Background information
- Also known as: Faye Richmonde Taylor
- Born: Mabel Smith February 21, 1917 North Carolina, US
- Died: March 23, 1959 (aged 42) Philadelphia, Pennsylvania, US
- Genres: Pop, novelty, jazz
- Occupation: Singer
- Years active: 1930s – 1959
- Label: Davis

= Faye Richmonde =

Faye Richmonde (born Mabel Smith, later Faye Richmonde Taylor; February 21, 1917 - March 23, 1959) was an American night club singer, known for her risqué recordings in the 1950s.

==Life and career==
She was born in North Carolina, the daughter of Joseph and Jessie Smith, but moved with her parents to Homestead, Pennsylvania as a child. She started performing during the 1930s, first winning a dancing contest with her brother in Philadelphia. The pair then began appearing in local nightclubs, before they toured the country as members of a band. She became a singer after she substituted for the band's regular singer who was ill, and then started regularly performing around the country as a nightclub singer.

◆ ◆ ◆

* _Action item_
Please copy the Faye Richmonde biography word for word from "Faye Richmonde (born" to "a nightclub singer.".

* _Provided records_
◆ ◆ ◆

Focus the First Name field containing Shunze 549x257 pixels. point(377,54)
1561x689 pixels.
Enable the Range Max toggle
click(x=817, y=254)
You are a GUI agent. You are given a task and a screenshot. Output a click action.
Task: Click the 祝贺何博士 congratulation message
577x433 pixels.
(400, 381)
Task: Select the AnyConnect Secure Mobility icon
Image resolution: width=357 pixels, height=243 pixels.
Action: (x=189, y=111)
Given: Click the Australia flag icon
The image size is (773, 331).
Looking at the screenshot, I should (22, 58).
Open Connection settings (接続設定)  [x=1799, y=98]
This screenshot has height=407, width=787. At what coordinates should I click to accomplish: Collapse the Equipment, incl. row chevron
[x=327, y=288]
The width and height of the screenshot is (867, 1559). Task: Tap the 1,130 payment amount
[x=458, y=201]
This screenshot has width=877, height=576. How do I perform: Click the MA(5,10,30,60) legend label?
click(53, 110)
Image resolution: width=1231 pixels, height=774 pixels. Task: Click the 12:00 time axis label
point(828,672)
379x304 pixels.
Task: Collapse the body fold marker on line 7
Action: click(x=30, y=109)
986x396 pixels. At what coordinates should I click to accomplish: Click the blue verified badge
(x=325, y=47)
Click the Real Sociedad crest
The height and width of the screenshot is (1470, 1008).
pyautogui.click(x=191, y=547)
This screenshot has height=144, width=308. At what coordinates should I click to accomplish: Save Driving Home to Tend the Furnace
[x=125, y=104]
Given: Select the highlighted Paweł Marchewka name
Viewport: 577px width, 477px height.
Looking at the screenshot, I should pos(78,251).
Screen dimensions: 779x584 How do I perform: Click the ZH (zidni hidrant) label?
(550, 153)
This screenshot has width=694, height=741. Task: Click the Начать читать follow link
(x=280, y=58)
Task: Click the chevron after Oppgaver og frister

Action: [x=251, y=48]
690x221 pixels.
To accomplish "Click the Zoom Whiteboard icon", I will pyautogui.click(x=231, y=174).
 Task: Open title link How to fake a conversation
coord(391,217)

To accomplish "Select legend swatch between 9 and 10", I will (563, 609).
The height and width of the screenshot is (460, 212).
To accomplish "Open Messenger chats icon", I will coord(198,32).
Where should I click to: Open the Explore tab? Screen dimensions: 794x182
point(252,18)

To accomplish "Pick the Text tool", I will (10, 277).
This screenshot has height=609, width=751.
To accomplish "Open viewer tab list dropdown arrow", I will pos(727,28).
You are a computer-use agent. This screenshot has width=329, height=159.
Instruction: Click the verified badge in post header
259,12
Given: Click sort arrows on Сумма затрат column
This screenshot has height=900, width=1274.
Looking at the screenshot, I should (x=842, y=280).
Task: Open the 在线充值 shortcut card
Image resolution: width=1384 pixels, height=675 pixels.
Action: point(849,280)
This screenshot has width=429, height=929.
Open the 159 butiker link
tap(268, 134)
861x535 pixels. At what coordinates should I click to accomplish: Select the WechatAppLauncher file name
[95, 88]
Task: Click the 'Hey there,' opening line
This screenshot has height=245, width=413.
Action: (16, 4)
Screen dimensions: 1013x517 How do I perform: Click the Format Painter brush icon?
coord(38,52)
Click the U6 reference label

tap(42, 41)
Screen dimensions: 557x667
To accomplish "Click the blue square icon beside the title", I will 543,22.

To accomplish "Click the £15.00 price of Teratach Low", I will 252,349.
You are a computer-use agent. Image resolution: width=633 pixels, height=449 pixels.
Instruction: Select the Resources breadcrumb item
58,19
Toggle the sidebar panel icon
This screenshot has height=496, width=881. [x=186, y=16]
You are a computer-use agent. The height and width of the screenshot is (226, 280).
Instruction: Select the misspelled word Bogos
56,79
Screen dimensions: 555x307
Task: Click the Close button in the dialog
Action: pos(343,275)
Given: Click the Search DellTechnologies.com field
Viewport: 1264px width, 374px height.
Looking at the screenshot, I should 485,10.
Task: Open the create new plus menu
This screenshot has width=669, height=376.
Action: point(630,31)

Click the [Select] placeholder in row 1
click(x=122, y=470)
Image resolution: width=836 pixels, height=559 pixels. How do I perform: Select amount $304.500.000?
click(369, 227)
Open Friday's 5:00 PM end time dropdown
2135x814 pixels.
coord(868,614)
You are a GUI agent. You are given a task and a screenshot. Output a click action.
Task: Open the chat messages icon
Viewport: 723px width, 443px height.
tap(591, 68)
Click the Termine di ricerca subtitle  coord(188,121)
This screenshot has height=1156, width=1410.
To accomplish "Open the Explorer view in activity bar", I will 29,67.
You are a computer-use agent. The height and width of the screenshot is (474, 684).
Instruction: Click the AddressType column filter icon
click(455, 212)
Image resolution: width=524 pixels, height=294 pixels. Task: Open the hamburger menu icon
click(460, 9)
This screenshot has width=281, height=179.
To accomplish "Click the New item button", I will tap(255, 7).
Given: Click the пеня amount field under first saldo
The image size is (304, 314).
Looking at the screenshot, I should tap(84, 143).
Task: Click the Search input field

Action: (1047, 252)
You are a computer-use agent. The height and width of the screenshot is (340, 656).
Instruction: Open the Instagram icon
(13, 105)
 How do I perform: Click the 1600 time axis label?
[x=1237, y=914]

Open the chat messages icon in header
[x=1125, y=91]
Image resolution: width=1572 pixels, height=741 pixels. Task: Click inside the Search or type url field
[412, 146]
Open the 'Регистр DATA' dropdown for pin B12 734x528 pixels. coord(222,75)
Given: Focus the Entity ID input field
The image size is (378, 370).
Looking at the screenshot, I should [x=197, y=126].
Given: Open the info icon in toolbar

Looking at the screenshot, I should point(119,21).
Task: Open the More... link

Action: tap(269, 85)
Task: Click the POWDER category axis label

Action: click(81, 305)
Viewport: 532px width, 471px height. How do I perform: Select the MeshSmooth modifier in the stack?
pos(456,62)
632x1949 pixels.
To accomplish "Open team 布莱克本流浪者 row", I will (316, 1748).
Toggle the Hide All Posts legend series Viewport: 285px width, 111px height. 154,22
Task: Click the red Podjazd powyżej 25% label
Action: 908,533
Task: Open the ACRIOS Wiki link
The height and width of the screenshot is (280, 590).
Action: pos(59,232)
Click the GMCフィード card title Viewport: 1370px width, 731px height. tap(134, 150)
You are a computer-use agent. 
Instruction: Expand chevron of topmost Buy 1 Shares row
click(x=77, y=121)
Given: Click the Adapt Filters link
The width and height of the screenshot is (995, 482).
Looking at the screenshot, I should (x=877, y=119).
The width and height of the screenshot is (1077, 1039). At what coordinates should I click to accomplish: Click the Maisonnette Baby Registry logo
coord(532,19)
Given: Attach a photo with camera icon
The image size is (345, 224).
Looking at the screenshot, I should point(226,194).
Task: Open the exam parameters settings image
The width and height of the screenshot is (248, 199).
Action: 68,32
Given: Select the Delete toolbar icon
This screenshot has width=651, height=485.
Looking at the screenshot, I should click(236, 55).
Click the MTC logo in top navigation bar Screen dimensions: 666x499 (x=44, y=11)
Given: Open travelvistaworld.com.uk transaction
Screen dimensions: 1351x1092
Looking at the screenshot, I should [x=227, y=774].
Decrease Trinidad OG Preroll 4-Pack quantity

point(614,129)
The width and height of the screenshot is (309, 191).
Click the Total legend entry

◆ ◆ ◆

* _Exercise answer_
Faye Richmonde (born Mabel Smith, later Faye Richmonde Taylor; February 21, 1917 - March 23, 1959) was an American night club singer, known for her risqué recordings in the 1950s.

==Life and career==
She was born in North Carolina, the daughter of Joseph and Jessie Smith, but moved with her parents to Homestead, Pennsylvania as a child. She started performing during the 1930s, first winning a dancing contest with her brother in Philadelphia. The pair then began appearing in local nightclubs, before they toured the country as members of a band. She became a singer after she substituted for the band's regular singer who was ill, and then started regularly performing around the country as a nightclub singer.